第38話 準備は念入りにしましょう

 フィーベル=フィールという少女にとってアクセルの街は異邦の地だ。彼女の故郷は隣国にある村であり、アクセルには出稼ぎに来ているにすぎない。5年近くはアクセルにいるため多少の愛着はあるが、この街の為に命をかけるほどでもなかった。

 だから、今回魔王軍の襲撃がくると聞いたときは長期の休みを貰って実家に帰り、騒動が収まるまでだらだらしようかと考えていたくらいだ。


(なのに、なんで私は今死にそうになってるんですかね!?)


 心の中で叫びながらフィーベルはアクセルの街中を走る。後方には彼女を追いかける魔王軍指揮下の魔族の姿があった。


「お姉ちゃん! もういいよ、わたしだけ置いて逃げて!」


 フィーベルに手を引かれて走る、7歳位の少女に見える子がそう叫ぶ。


「ここまで来て出来るわけ無いですよ! あともう少しでテレポート禁止エリアだから頑張って下さい!」



 王都への襲撃と同時に行われるアクセルの街への魔王軍の襲撃。その尖兵はテレポートにより街の各所へ直接現れた。とある理由によりそれを予見していた冒険者ギルドは、予め町の中央部にテレポートでの転移を禁止するエリアを作成。避難をしなかった一般市民をそこに集め、一部の騎士や冒険者にて防衛を行っていた。

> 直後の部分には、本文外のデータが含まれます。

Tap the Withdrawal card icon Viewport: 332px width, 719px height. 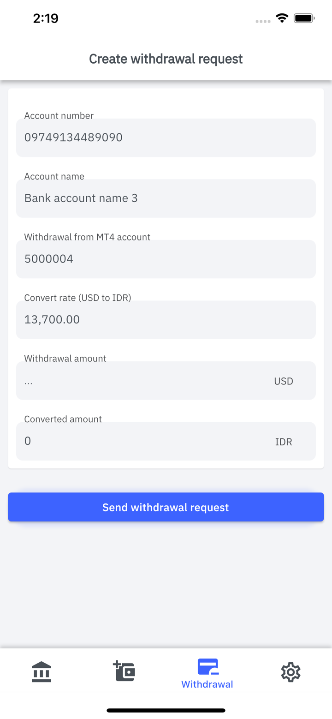click(x=208, y=667)
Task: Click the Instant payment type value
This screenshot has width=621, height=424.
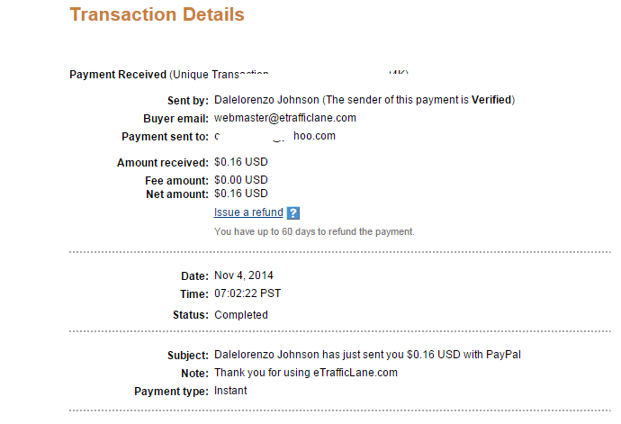Action: tap(230, 391)

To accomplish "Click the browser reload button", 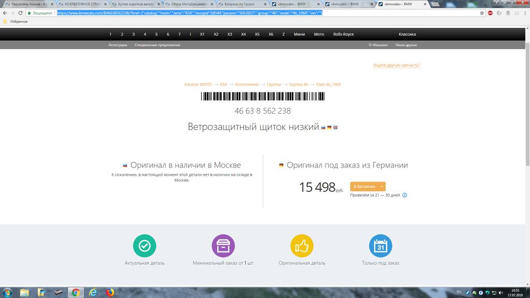I will pyautogui.click(x=20, y=13).
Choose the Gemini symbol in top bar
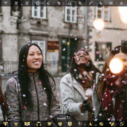This screenshot has height=127, width=127. [27, 3]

 フィーベルも早々に避難をしていれば文字通り難を逃れられたはずだったが、街に残った理由、ある男への接触をギリギリまで試みている途中で、親とはぐれて迷子になっと主張する子を保護。小さな体格の子との移動は思った以上に時間がかかり、今の魔王軍に二人して追いかけられるという状況が生まれていた。



「ここを曲がれば──」


 1つ角を曲がれば冒険者たちが守るエリアが見える場所まで来て。フィーベルは荒い息を吐きながらも安心する。

 魔王軍の兵は未だ追いかけてきているが、距離的にはなんとか逃げ切れる。普段馬鹿な行動しかしてない冒険者たちだけでは心もとないが騎士もいる。魔王軍とは言え一般兵相手なら自分たちを守ってくれるだろう。

 そんなフィーベルの考えは、


「──グリ……フォン?」


 角を曲がった先で待ち構えていた最上位の魔獣の姿に打ち砕かれた。




(逃げ……ないと……)


 グリフォン。幻獣とも時に言われるB+ランクの魔獣。その巨体は普通の民家ほどの大きさがあり、上級の冒険者でもパーティー単位で命がけで戦う相手だ。襲われれば一般人のフィーベルは一瞬で肉塊になる。そんな存在が見上げるほど近くにあった。


「お姉ちゃん止まっちゃダメだよ! 早く逃げよう!」


 そう言って小さな手がフィーベルの手を引っ張る。だが、フィーベルの体は凍ったように動かない。


(あの時と一緒です……)


 フィーベルをその場に縛り付けるのは小さい頃のトラウマだ。

 彼女の故郷の村で、ちょうど今手を引く子と同じくらいの見た目の歳に。村を定期的に襲ってきていたグリフォンに同じように襲われたことがあった。その時感じた絶望をまたフィーベルは感じている。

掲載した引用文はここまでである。